Document text:
+---+
Thursday, December 30, 2010
Wednesday, December 29, 2010
I am having a hard time believing that the year is almost gone and a new one is about to start. It really doesn't feel that long that ago that we were in our friends living room watching football and drinking. Sometimes I think this year has gone by quickly and other times it feels as it has dragged on slower then molasses. Really so many things have happened this year I don't even remember them all.
We started this year off thinking about Weston's up coming deployment and how we would prepare for this life changing event. Sadly I think this year marks the highest known deaths of people I know. That has been a real thinker for me. We put Glenn in school this last fall for three days a week and has done very well. It is very exciting to see your child grow and learn, all while making connections of their own. I celebrated my 25th birthday and I tried to go all out, I still had a blast. Themed parties are the way to go! My children have changed so much. Glenn understands so much more now and learns something new everyday. He knows his ABC's and we are working on his numbers. Erica has gone from my baby girl to my little girl. She has more hair and talking so much more. Every month she has changed, it just amazes me to look back at her physical and mental changes.
+---+
Set task 1:
Answer these questions about the year-end blog post:
(a) How many days a week has Glenn gone to school since last fall?
(b) Which birthday did the writer celebrate this year?
(c) What is Glenn working on now that he knows his ABC's?

(Dataset entries)
+---+
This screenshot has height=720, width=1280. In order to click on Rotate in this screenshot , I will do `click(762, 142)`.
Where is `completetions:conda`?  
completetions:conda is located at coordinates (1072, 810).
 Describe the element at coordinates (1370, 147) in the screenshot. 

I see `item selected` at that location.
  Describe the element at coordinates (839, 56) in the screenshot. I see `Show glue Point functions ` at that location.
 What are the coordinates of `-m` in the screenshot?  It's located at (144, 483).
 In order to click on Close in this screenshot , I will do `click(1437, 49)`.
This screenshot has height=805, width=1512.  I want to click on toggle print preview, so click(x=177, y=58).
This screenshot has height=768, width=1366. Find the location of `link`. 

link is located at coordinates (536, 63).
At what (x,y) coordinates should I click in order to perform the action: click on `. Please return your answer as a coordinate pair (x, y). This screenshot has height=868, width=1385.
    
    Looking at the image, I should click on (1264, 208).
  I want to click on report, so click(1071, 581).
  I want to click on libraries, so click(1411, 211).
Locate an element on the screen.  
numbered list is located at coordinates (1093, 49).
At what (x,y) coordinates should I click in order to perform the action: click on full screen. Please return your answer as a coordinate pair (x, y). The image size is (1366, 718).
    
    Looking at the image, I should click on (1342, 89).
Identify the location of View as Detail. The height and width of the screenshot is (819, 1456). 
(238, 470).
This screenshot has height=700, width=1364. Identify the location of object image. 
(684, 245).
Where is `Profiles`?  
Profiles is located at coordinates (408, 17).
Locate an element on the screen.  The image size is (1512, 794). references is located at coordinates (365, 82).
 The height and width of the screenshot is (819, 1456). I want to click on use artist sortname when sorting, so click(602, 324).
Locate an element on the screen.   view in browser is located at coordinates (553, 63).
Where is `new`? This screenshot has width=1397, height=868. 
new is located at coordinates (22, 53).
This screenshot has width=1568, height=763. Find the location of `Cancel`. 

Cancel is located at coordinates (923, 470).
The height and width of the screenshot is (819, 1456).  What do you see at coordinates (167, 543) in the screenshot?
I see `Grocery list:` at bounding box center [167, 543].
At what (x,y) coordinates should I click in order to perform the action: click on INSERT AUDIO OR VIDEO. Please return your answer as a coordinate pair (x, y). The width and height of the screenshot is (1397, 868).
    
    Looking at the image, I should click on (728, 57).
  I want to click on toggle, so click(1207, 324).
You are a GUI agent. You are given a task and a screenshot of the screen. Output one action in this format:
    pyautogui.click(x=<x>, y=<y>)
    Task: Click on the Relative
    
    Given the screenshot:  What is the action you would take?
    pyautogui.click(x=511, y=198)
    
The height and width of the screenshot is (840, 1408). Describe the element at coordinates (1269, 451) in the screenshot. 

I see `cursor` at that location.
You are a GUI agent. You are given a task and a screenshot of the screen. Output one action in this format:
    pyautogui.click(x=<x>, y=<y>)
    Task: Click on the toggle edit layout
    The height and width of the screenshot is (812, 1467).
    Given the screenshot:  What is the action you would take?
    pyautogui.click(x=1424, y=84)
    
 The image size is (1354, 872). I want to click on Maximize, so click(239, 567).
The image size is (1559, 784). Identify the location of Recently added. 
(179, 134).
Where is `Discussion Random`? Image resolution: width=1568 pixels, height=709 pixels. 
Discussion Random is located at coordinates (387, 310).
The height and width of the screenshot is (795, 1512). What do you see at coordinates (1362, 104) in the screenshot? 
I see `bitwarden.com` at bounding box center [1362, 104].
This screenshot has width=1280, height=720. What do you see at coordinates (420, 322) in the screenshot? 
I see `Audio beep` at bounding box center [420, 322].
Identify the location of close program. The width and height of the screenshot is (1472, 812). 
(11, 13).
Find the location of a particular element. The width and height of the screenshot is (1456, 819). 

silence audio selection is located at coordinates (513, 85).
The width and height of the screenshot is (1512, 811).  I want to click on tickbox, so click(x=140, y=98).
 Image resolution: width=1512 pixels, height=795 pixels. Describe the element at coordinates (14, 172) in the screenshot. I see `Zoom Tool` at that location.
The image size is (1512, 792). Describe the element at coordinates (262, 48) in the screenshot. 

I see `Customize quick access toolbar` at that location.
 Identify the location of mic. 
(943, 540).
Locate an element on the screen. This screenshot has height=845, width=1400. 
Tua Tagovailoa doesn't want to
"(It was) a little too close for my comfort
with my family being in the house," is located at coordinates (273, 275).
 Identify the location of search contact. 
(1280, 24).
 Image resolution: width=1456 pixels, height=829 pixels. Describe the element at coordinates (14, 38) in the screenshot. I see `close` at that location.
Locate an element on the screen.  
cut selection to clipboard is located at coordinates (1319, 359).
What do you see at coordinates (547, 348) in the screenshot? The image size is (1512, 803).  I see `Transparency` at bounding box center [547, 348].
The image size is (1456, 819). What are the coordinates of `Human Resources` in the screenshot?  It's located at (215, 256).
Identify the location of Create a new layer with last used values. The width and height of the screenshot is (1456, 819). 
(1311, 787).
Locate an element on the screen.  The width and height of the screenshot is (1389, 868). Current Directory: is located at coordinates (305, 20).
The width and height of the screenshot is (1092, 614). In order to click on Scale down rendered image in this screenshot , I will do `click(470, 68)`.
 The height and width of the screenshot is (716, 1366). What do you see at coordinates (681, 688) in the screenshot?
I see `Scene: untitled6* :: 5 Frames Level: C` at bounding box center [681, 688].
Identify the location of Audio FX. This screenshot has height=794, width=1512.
+---+
Set task 2: In the records, replace "screenshot" with "screen capture" from the line with "is (1397, 868)." to the line with "pyautogui.click(x=511, y=198)", and write out only those lines.

Exercise response 1:
(a) Three days a week.
(b) The 25th birthday.
(c) His numbers.

Exercise response 2:
At what (x,y) coordinates should I click in order to perform the action: click on INSERT AUDIO OR VIDEO. Please return your answer as a coordinate pair (x, y). The width and height of the screen capture is (1397, 868).
    
    Looking at the image, I should click on (728, 57).
  I want to click on toggle, so click(1207, 324).
You are a GUI agent. You are given a task and a screen capture of the screen. Output one action in this format:
    pyautogui.click(x=<x>, y=<y>)
    Task: Click on the Relative
    
    Given the screen capture:  What is the action you would take?
    pyautogui.click(x=511, y=198)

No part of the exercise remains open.